England’s 3-0 friendly win over Peru was characterised by a lack of real attacking penetration, making backing those who thrive at set pieces the shrewdest bets to top score for Roy Hodgson’s men in Brazil.
Wembley witnessed centre-halves Gary Cahill and Phil Jagielka profit from Leighton Baines deliveries to put a reassuring polish on what could have been a demoralising result.
At a scarcely believable 33/1, the former rates scarcely believable value to top score for the Three Lions at the World Cup for these reasons five.
England managed just three shots on target against Peru according to the BBC.
Cutting edge was hardly abundant against some of the more average foes South America has to offer, with only ten attempts on goal summoned in total.
The dead ball deliveries of Baines and Steven Gerrard are England’s best chance of finding the net.
Head-seeking missiles from the boot of Liverpool’s hardy perennial have long been the Three Lions most reliable source of goals.
Now, with fellow Scouse set-piece specialist Baines in the XI, the proportion of appetising free-kicks and corners is on the rise for England’s knock-down and nodder gourmets.
With both men above Cahill in the betting at 20/1 and 10/1 respectively, their dead-ball responsibilities will deny them the chance to profit from said situations themselves.
Cahill is one of a handful of names guaranteed to start if fit in Brazil.
Hodgson’s back five is virtually chiselled in granite ahead of the Group D opener against the Italians in Manaus, with the Chelsea man one of those guaranteed a berth.
Further forward the fight for places is that much more competitive, with Steven Gerrard and, to a lesser extent, Wayne Rooney the only men who have the right to expect a place in the XI.

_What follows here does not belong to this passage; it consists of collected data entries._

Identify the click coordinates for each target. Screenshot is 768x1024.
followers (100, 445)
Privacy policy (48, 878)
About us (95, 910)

No England player scored more than one goal at Euro 2012 or World Cup 2010.
On recent tournament form it’s unlikely that the man who nets most for ‘the boys what invented the game’ will need to hit Herculean heights in Brazil.
With the top English goalscorer dough split four ways in 2012 and three ways in 2010, going for a big-priced protagonist makes financial sense.
After all, those who backed Joleon Lescott in 2012 or Matthew Upson in 2010 would have been far happier with their share of the loot than Rooney punters.
Cahill has scored more goals for Chelsea than Jagielka has for Everton in less than half the outings.
Both men rate excellent top-scorer bets, but the former Bolton and Aston Villa man’s ten top-level club goals have come from 110 outings.
It’s a far superior strike-rate to that of the Everton skipper whose nine nettings have taken 245 Toffees games to accumulate.